Criticism of Rav Heinemann's Ruling

This past spring saw a flurry of rulings from many top level Poskim in Israel and North America forbidding the pressing of buttons on Yom Tov. These Poskim include Rav Yosef Shalom Eliashiv, Rav Shmuel Wosner, Rav Nissim Karelitz and Rav Moshe Shternbuch in Israel as well as Rav Yisrael Belsky, Rav Feivel Cohen, Rav Shmuel Fuerst, and Rav Mordechai Willig in the United States. In addition, those rabbis who follow Rav Soloveitchik's definition of Grama certainly do not subscribe to Rav Heinemann's approach.

Rav Shternbuch in particular seemed very concerned about the use of Grama on Yom Tov especially since there are so many electronic items that can be operated using the Grama principle. For example, if one were to follow Rav Heinemann's to its logical conclusion one could routinely use a Zomet Grama phone on Yom Tov, an obviously intolerable situation according to all opinions.
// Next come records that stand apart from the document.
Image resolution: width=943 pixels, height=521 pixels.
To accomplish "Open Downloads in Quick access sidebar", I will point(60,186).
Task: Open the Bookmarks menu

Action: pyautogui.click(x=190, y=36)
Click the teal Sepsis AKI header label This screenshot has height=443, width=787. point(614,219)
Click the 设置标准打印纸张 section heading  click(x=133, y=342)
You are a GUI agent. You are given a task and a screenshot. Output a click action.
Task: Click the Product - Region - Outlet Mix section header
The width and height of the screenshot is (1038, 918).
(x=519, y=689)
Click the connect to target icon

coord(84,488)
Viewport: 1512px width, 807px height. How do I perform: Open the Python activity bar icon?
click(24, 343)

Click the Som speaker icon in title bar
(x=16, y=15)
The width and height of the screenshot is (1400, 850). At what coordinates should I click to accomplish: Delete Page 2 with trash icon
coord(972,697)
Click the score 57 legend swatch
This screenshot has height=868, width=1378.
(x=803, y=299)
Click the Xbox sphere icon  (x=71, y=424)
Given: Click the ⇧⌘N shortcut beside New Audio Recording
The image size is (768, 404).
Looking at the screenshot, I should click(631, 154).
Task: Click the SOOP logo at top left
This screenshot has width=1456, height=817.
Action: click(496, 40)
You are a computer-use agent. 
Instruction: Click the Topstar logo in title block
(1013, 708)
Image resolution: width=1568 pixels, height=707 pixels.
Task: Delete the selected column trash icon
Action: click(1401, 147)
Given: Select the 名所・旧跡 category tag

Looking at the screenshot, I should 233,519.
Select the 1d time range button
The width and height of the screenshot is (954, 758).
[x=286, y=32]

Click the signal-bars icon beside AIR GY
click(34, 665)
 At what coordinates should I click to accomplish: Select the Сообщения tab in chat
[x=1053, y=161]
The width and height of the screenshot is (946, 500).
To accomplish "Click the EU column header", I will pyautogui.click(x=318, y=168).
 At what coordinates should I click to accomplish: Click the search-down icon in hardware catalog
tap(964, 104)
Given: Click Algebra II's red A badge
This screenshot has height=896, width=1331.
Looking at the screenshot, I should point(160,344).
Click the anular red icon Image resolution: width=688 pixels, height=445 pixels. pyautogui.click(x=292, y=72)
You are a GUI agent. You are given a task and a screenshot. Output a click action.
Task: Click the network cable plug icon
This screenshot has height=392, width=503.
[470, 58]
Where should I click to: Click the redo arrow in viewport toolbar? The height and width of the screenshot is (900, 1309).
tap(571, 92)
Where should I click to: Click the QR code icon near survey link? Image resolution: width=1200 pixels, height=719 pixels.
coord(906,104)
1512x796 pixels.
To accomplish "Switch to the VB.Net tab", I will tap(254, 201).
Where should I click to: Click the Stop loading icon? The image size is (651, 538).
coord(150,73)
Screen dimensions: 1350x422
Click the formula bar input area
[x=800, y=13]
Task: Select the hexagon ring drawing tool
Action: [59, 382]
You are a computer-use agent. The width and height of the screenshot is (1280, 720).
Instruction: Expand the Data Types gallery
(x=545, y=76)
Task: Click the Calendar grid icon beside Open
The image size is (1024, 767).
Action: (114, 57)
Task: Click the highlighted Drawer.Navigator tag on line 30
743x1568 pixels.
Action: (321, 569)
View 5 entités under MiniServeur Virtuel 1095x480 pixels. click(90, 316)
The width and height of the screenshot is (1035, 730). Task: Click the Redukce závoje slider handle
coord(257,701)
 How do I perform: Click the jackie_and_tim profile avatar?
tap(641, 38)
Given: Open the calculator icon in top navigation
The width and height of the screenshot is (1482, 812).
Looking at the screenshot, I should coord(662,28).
Moreover, the idea that Halachah grants unfettered license to perform Melachah using Grama on Yom Tov does not seem to be supported by Poskim. The Kitzur Shulchan Aruch (98:25) does not permit Grama on Yom Tov and the Aruch HaShulchan (O.C. 514:11) does not articulate a distinction between Grama on Shabbat and Yom Tov. The Shemirat Shabbat KeHilchatah (13:27 and 33) does not grant blanket permission to Grama activities on Yom Tov and the Zomet Institute does not sanction use of its Grama products on Yom Tov for non-essential activities. Even the Sha'ar Hatziyun presents the Ma'amar Mordechai's approach as merely "possible." Hence, intentionally performing Grama is permissible on Yom Tov only for highly essential needs and not simply to raise and lower the temperature in one's oven.

Conclusion

Rav Heinemann and the Star-K certification agency are highly respected and are held in the highest regard. However, for the reason articulated above as well as reasons presented by the aforementioned Poskim, Rav Heinemann's ruling appears difficult and should not be relied upon in this specific instance.